Roger Michell tidak menggali terlalu jauh isu utama tadi, ia membentuk agar tetap bermain di ruang yang kecil serta terbatas namun di sisi lain melakukan dramatisasi untuk menggali emosi. Mungkin akan terkesan malas tapi hasilnya cerita jadi terasa fokus walau memang dampaknya tidak semua bagian di dalam narasi yang generik itu berhasil bersinar. Punch di bagian akhir juga tidak terlalu kuat meski dihantar dengan baik. Tapi kekurangan itu tidak menggerus kualitas fun overall ‘Blackbird’ apalagi jika mengingat kembali keberhasilan aktor seperti Susan Sarandon, Kate Winslet, dan Mia Wasikowska dalam membentuk karakter mereka masing-masing agar membuat penonton merasakan seolah Lily, Jennifer, dan Anna adalah sosok yang eksis atau nyata.

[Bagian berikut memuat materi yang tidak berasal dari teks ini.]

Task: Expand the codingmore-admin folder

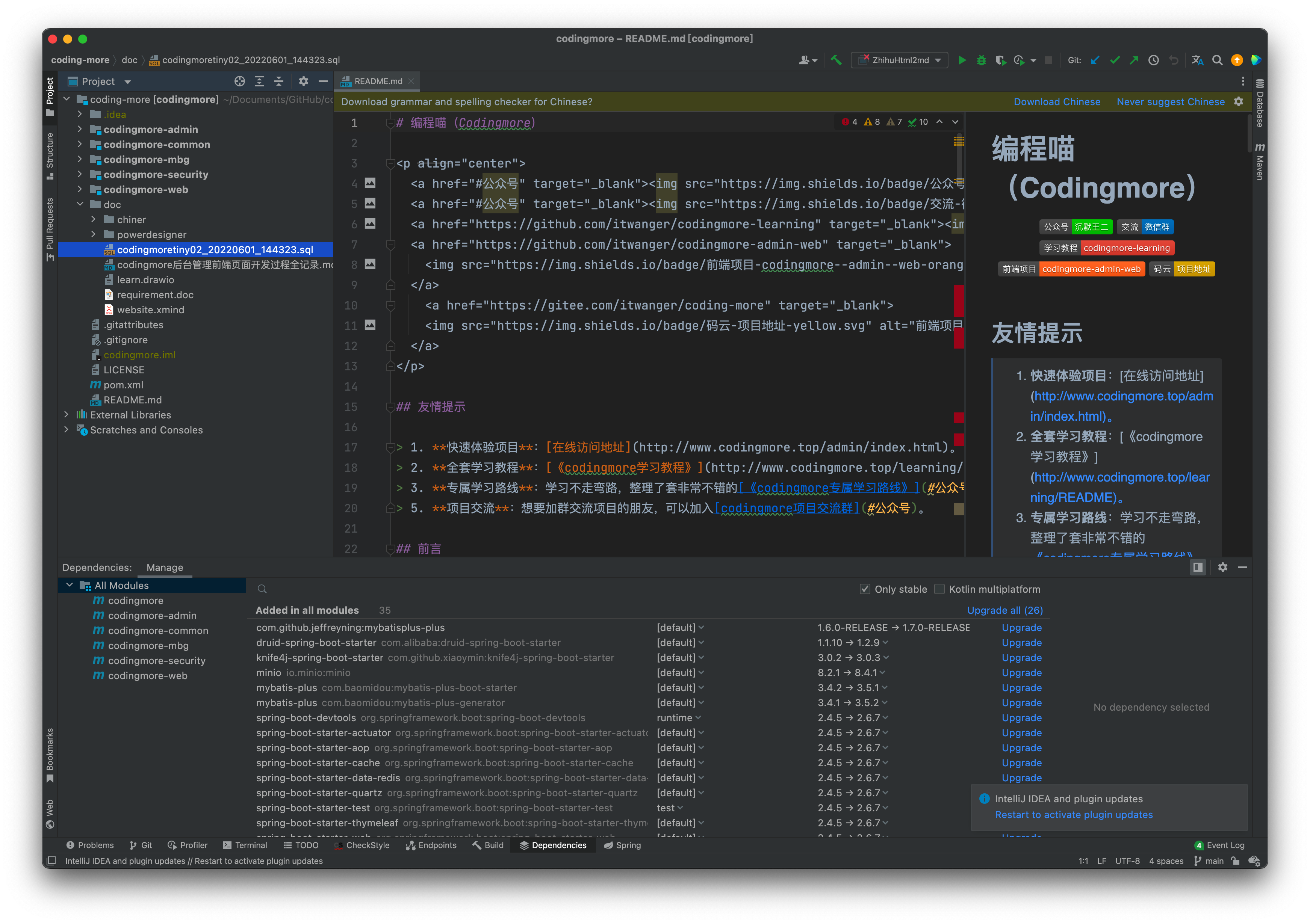Action: [80, 130]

Overall, ‘Blackbird’ adalah film yang cukup memuaskan. Berbicara tentang kualitas dalam hal mencengkeram atensi penonton sejak awal hingga akhir maka ‘Blackbird’ adalah salah satu yang terbaik di tahun ini. Tidak semua bagian cerita terasa kuat dan juga sempurna namun Sutradara Roger Michell mampu membuat pesona simple namun kuat yang menjadi andalannya itu agar hadir di dalam keluarga Lily, menarik masuk penonton ke dalam permasalahan yang berputar semakin dekat menuju titik akhir. Sederhana namun oke dalam menghantarkan pesan terkait makna dari sebuah keluarga, ‘Blackbird’ mungkin tidak outstanding namun jelas salah satu meaningful and comprehensible drama di tahun ini. Jaga kesehatan fisik dan juga mentalmu, begitupula hubunganmu dengan keluarga, jaga itu. 






1 comment :

  1. “Now you can think of me whenever you put salt on your wounds. Or pepper.”